Der Boom smarter Anwendungen im Fahrzeug lässt die Nachfrage nach CMOS-Bildsensoren sprunghaft ansteigen.(Bild:  Smartsens)
Der Boom smarter Anwendungen im Fahrzeug lässt die Nachfrage nach CMOS-Bildsensoren sprunghaft ansteigen.
(Bild: Smartsens)

Was immer sich heute „smart“ nennen darf, beinhaltet garantiert einen CMOS-Bildsensor. Das gilt für Smartphones ebenso wie für „smarte E-Autos“. Dementsprechend explodieren gerade die Umsätze und Profite chinesischer CIS-Unternehmen, wie deren Hersteller abgekürzt genannt werden.

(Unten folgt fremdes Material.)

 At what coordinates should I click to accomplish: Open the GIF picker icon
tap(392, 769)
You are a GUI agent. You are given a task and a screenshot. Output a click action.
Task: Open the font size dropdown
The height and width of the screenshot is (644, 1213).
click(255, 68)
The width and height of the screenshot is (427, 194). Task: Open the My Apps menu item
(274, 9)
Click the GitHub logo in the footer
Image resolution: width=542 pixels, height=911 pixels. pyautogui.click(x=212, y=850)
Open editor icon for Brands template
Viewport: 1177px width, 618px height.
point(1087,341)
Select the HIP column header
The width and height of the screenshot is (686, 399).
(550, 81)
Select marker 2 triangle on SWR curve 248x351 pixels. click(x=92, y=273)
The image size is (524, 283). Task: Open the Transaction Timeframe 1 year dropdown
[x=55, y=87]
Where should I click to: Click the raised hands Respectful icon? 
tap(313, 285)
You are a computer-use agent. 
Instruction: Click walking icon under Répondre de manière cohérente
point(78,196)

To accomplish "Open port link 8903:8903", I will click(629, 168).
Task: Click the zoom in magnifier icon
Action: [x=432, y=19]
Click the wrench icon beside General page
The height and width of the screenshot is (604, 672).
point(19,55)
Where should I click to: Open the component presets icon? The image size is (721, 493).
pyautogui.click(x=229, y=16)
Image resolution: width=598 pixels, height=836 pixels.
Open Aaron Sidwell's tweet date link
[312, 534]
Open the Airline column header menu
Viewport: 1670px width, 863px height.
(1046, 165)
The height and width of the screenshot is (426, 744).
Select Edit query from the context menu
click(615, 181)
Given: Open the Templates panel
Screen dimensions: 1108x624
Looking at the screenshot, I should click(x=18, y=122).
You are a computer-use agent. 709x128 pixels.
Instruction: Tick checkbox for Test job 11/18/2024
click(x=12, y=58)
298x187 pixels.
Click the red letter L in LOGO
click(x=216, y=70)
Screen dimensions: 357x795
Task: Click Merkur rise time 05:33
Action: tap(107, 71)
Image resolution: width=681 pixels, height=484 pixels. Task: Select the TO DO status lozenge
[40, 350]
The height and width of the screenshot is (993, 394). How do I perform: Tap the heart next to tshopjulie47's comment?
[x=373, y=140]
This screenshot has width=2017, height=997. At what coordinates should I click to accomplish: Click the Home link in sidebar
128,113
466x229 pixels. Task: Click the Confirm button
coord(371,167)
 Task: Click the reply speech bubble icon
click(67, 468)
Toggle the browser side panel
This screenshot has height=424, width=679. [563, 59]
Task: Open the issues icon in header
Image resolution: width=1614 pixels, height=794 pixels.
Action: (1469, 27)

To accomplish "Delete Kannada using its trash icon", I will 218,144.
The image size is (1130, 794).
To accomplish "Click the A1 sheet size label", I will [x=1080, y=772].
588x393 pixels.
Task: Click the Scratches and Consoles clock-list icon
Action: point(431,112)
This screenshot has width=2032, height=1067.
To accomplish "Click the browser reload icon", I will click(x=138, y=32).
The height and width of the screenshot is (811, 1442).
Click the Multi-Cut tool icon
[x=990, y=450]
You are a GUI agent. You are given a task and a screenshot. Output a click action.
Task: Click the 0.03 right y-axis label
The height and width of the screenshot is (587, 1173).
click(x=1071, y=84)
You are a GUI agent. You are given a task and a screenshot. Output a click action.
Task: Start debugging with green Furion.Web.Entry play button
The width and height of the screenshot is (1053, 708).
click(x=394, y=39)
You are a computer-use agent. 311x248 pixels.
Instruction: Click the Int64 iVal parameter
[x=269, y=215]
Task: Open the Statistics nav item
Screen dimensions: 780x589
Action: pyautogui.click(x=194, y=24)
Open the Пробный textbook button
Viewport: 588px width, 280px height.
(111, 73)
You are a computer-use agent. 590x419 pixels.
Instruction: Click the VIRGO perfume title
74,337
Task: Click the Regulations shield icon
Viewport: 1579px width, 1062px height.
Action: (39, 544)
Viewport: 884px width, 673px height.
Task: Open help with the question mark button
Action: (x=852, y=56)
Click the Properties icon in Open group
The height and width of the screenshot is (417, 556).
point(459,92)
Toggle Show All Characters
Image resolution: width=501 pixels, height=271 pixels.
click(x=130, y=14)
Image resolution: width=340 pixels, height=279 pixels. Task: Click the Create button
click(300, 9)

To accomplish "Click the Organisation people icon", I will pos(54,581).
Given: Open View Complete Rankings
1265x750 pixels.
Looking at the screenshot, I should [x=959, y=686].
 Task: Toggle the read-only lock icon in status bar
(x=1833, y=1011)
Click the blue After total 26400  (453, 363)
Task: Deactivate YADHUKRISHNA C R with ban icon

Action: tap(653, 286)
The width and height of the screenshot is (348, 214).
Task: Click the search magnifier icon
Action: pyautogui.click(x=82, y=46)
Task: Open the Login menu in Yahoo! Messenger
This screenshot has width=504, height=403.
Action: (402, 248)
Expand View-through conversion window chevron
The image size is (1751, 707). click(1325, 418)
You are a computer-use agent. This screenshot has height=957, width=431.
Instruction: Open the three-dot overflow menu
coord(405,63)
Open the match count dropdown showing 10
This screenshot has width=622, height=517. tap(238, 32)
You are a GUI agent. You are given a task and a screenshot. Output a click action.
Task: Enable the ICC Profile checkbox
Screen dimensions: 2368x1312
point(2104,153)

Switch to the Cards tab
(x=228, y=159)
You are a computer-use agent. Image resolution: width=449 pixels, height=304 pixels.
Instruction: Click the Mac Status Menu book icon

Will Semiconductor (Omnivision), das gerade seinen jüngsten Finanzbericht vorgelegt hat, konnte für 2024 einen Umsatzzuwachs von mehr als 22 Prozent auf rund 25,7 Milliarden Yuan (umgerechnet etwa 3,2 Mrd. Euro) bekannt geben. Der Reingewinn stieg sogar um mehr als 498 Prozent. Das kleinere Unternehmen Smartsens konnte seinen Umsatz im vergangenen Jahr um mehr als 100 Prozent steigern, seine Netto-Profite sogar um mehr als 2.600 Prozent. Bei anderen chinesischen Unternehmen der Branche sieht es ähnlich rosig aus.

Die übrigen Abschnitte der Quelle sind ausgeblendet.